I've just received my Wolf Eyes 168A extender kit (tube + 13V lamp) from Mike at Pacific Tactical Solutions. Here are some photos (scans) to show what you can build using this tube and the original 0.5x123A tube:

First, here's a look at the two extender tubes side by side:







Quite a difference!

Next, some good news: They stack!







We'll see in a moment what that allows you to build. But first, here are (from left to right) the Raider (36mm tactical bezel); a Sniper that has become a 2x168A 9V tactical host by attaching the 168A tube; and the stock Cobra.

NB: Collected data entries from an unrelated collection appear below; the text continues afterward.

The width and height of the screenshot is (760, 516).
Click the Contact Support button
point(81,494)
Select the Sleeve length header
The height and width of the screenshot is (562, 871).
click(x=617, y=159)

Now let's add the 168A tube to an Explorer to make a slim 2x168A host for a thirsty 9V D36 lamp like the 450-lumen EO-9L from Lumens Factory:






A 13V Cobra (3x150A) is longer than a 2x168A Explorer:






Leap-frog, anyone? (_Center:_) An Explorer + 168A extender + 0.5x123A extender makes a 3x150A host that "might" fit in your pocket:






And finally: The 3x168A 13V Rattlesnake would make a great nightstick: (oops! In this photo, the Rattlesnake has BOTH tubes attached. I'll replace the photo when my scanner reconnects to my PC.)


----------



## Phaserburn (Dec 22, 2006)

Sooo, the new extender will work in conjunction with the older 1/2 cell extender? That's cool! The 1/2 cell ones wouldn't work together. Can they go on either side of the 2 cell extender, or just one?


----------



## Paul_in_Maryland (Dec 22, 2006)

Phaserburn said:


> Sooo, the new extender will work in conjunction with the older 1/2 cell extender? ... Can they go on either side of the 2 cell extender, or just one?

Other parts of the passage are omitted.